DO THIS:
Copy out the lines of the material below word for word, leaving out the pictures.
···
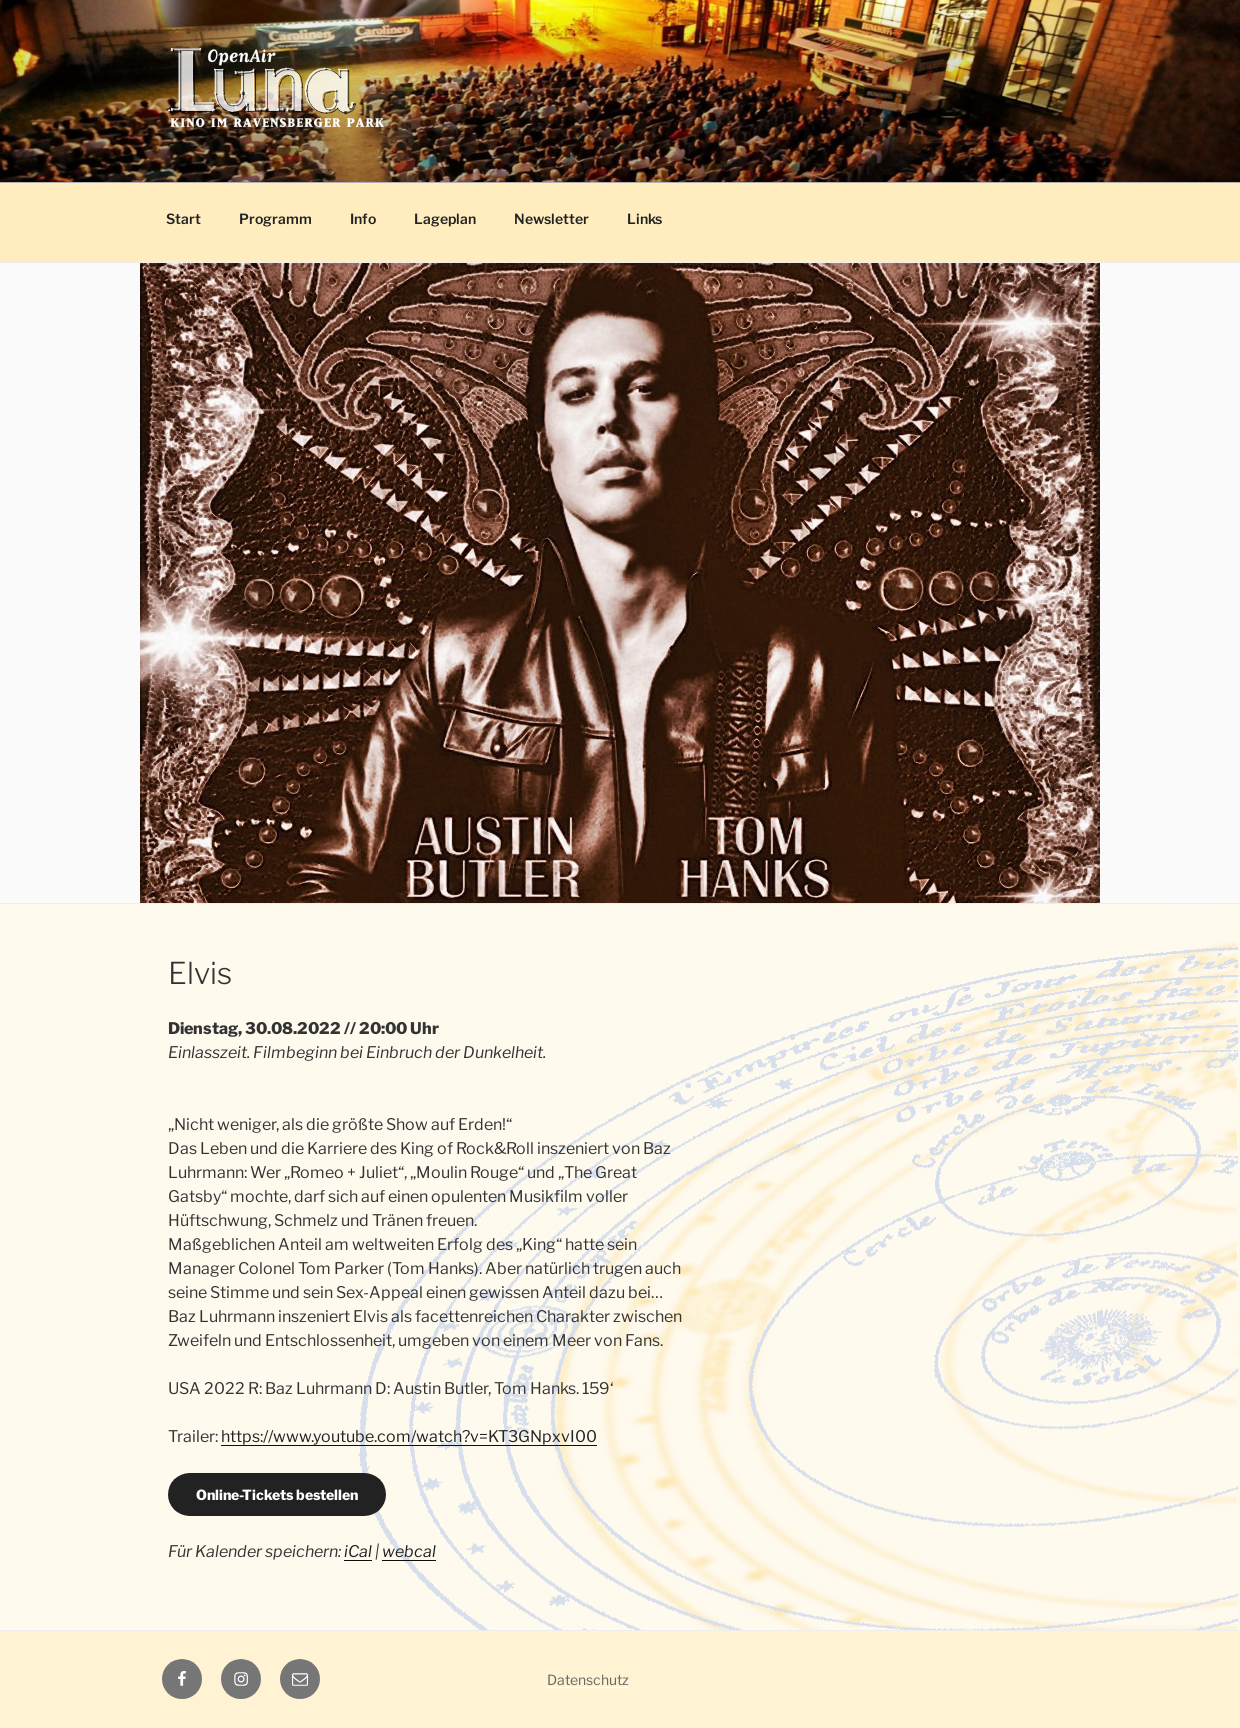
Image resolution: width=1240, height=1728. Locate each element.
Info (363, 218)
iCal (358, 1551)
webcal (409, 1551)
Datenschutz (588, 1679)
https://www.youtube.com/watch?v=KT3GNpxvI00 (409, 1436)
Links (644, 218)
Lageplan (445, 218)
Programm (275, 218)
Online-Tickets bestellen (277, 1494)
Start (183, 218)
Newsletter (551, 218)
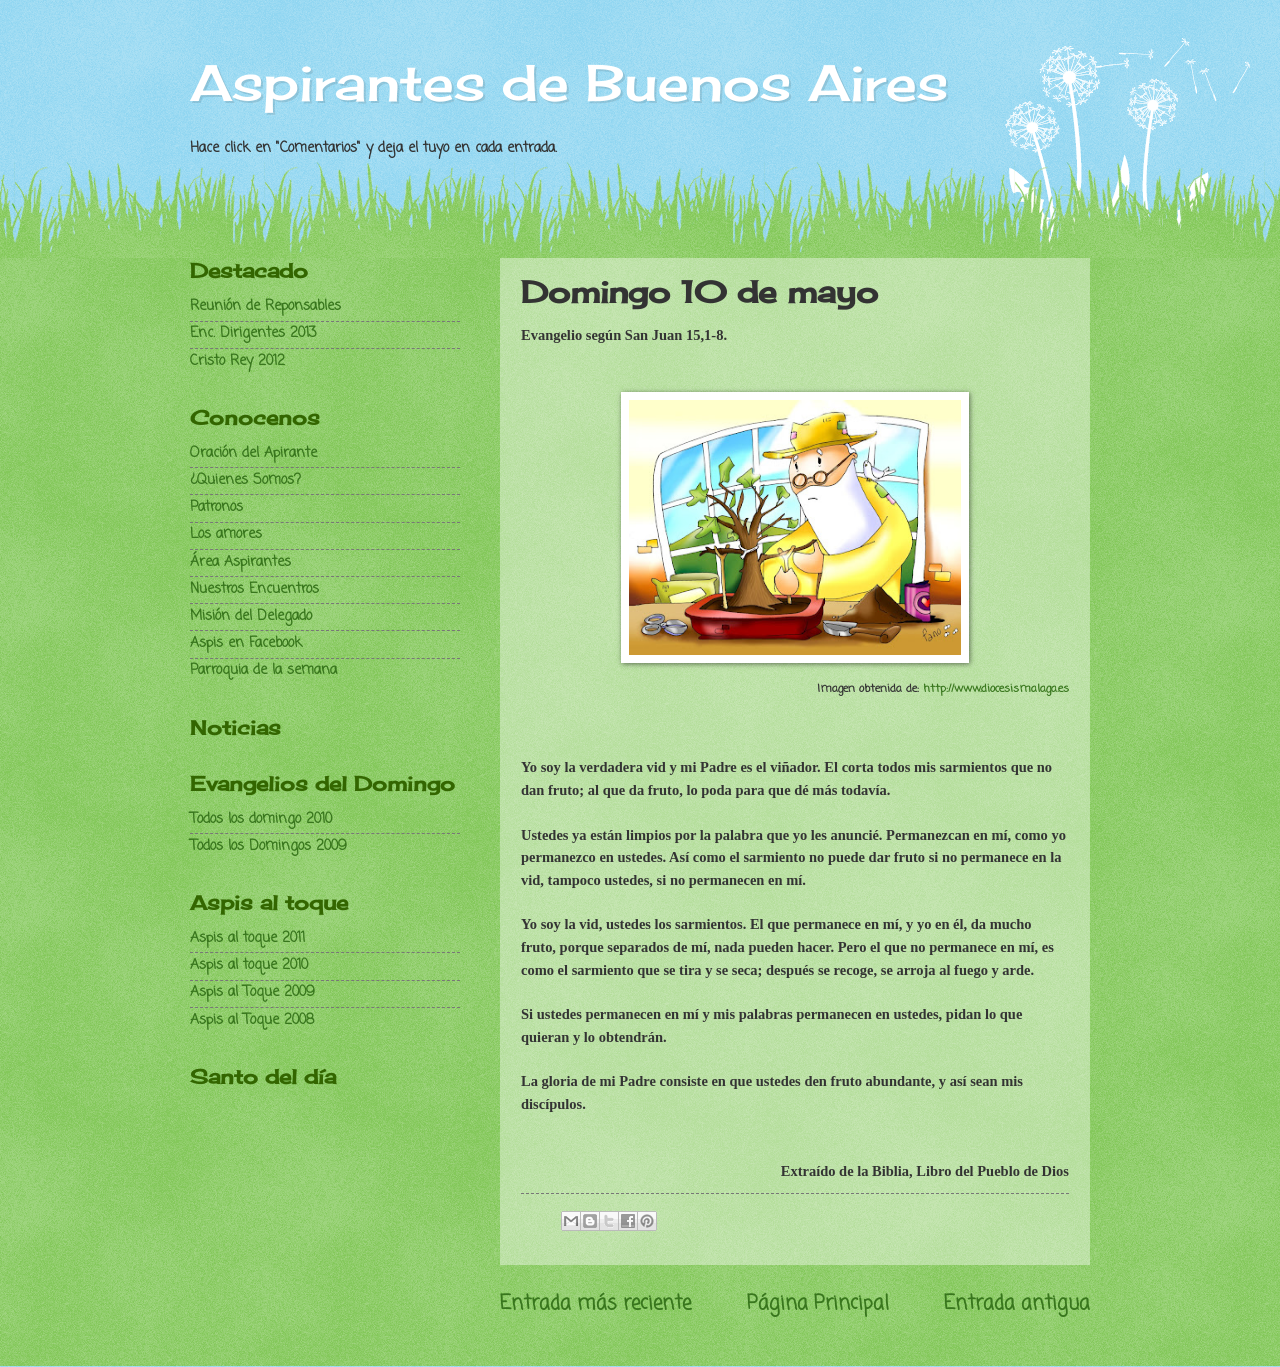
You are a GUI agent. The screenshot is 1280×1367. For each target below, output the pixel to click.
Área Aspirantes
···
RESULT BELOW:
Image resolution: width=1240, height=1728. Locate each element.
Info (363, 218)
iCal (358, 1551)
webcal (409, 1551)
Datenschutz (588, 1679)
https://www.youtube.com/watch?v=KT3GNpxvI00 (409, 1436)
Links (644, 218)
Lageplan (445, 218)
Programm (275, 218)
Online-Tickets bestellen (277, 1494)
Start (183, 218)
Newsletter (551, 218)
You are a GUI agent. The screenshot is 1280×1367. For each target below, output the pixel to click.
Área Aspirantes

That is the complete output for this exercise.